Count every line in the entries that holds the word "size". The reply is that count alone.

- - - -

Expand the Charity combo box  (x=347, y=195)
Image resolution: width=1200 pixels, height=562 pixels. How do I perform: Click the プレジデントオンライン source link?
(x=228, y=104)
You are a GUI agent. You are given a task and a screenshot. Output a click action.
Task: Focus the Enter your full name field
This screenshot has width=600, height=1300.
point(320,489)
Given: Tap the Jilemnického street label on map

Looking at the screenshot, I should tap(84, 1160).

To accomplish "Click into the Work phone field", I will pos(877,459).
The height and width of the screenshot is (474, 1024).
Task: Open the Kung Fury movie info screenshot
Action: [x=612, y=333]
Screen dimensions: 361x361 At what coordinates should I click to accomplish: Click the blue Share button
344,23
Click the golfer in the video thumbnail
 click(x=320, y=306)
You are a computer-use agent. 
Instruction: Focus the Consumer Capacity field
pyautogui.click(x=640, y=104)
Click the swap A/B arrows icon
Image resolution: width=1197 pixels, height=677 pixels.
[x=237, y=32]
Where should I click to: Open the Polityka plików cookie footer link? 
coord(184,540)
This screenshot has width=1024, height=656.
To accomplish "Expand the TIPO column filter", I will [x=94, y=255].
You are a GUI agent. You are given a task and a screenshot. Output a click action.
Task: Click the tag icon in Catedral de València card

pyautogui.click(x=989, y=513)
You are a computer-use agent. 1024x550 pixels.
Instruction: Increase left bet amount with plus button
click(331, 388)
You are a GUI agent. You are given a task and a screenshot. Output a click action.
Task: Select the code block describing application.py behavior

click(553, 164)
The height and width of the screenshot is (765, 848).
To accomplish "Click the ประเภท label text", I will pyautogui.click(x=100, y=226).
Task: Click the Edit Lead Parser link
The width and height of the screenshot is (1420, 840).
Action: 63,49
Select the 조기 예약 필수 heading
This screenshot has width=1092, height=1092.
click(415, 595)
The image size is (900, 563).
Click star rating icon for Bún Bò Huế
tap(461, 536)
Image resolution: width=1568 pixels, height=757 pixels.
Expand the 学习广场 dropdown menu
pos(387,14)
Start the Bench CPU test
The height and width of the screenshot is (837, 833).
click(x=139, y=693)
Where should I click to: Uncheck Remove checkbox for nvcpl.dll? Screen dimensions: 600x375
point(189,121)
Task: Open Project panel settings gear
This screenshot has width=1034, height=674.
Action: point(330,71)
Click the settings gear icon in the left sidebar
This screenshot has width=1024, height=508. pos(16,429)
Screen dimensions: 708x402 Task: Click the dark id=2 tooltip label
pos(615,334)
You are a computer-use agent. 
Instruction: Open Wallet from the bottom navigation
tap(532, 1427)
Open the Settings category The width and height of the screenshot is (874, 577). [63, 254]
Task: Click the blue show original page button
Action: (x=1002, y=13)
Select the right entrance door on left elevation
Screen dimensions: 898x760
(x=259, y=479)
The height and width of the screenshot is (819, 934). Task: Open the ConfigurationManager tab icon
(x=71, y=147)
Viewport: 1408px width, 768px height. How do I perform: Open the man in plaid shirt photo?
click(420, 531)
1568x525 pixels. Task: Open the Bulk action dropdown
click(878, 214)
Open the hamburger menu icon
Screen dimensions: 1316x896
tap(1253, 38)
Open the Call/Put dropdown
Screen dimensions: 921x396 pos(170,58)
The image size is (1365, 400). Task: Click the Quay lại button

- - - -

SOLUTION FOR THIS TASK:
2